Listed entries:
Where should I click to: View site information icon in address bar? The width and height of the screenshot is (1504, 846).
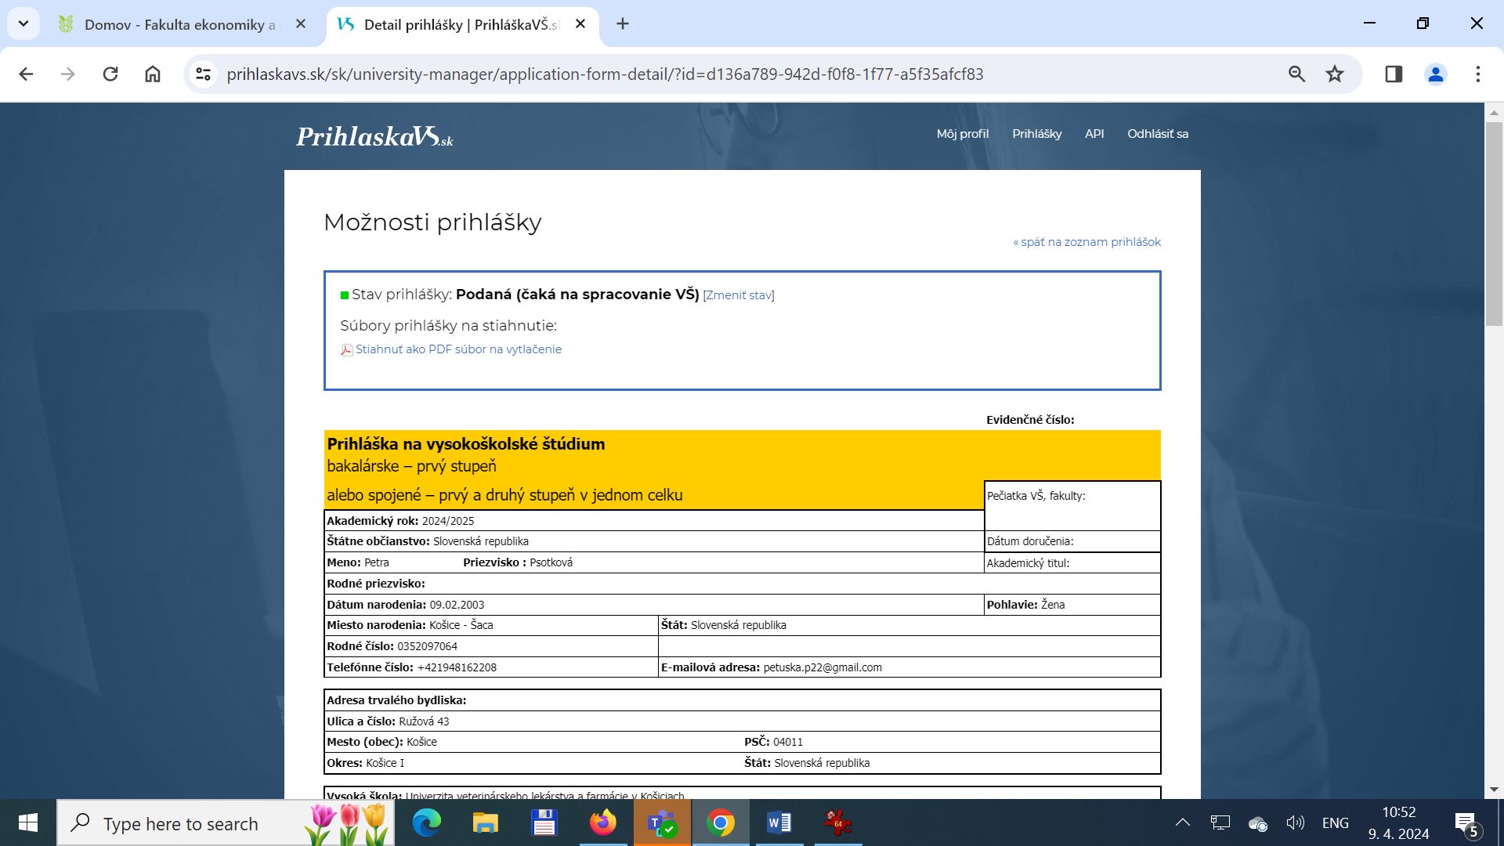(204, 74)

--

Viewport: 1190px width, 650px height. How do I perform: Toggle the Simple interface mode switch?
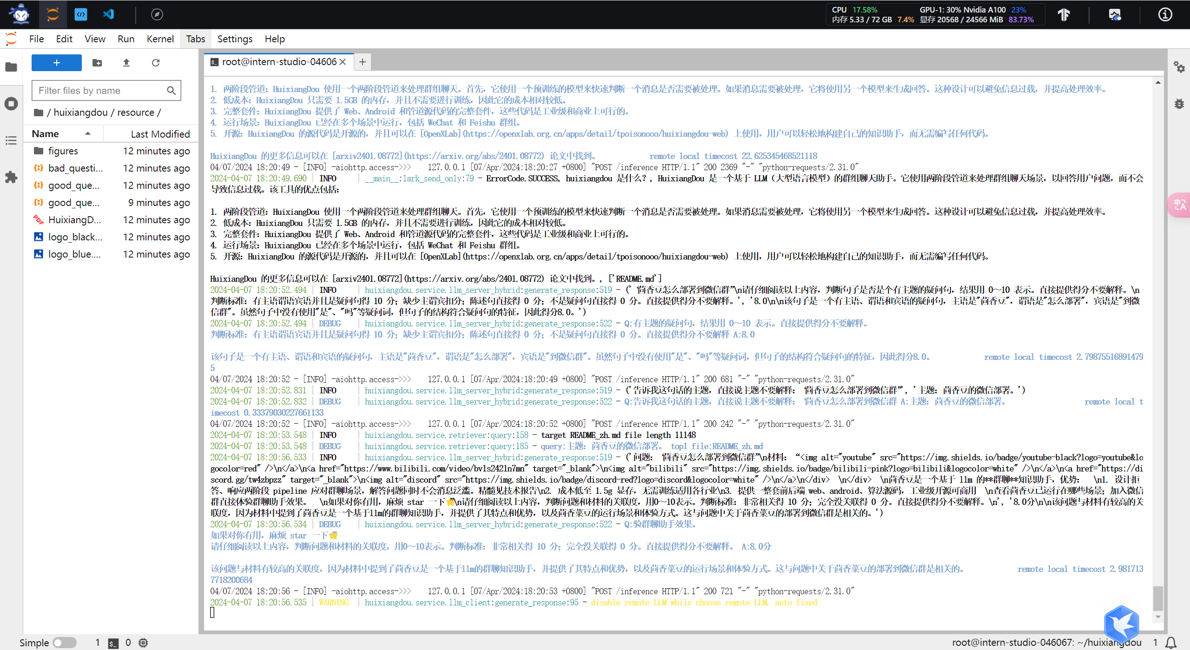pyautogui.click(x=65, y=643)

* * *

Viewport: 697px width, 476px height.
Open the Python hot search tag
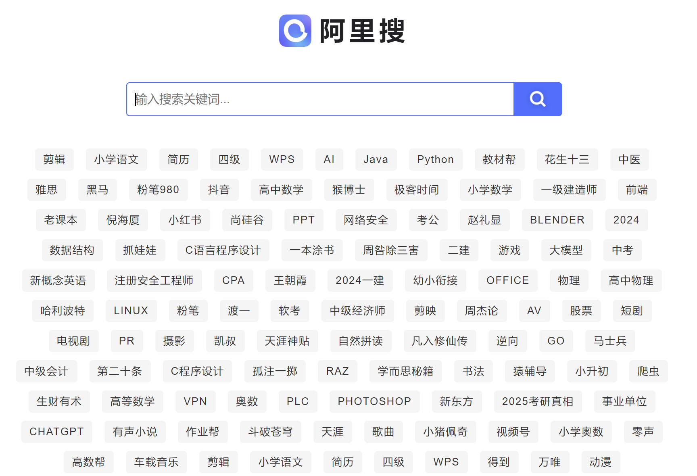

What is expected:
Reproduce exactly the lines of the records above from the one with "Viewport: 697px width, 476px height." to the one with "Open the Python hot search tag", both included, and leave out everything else.

Solution for this task:
Viewport: 697px width, 476px height.
Open the Python hot search tag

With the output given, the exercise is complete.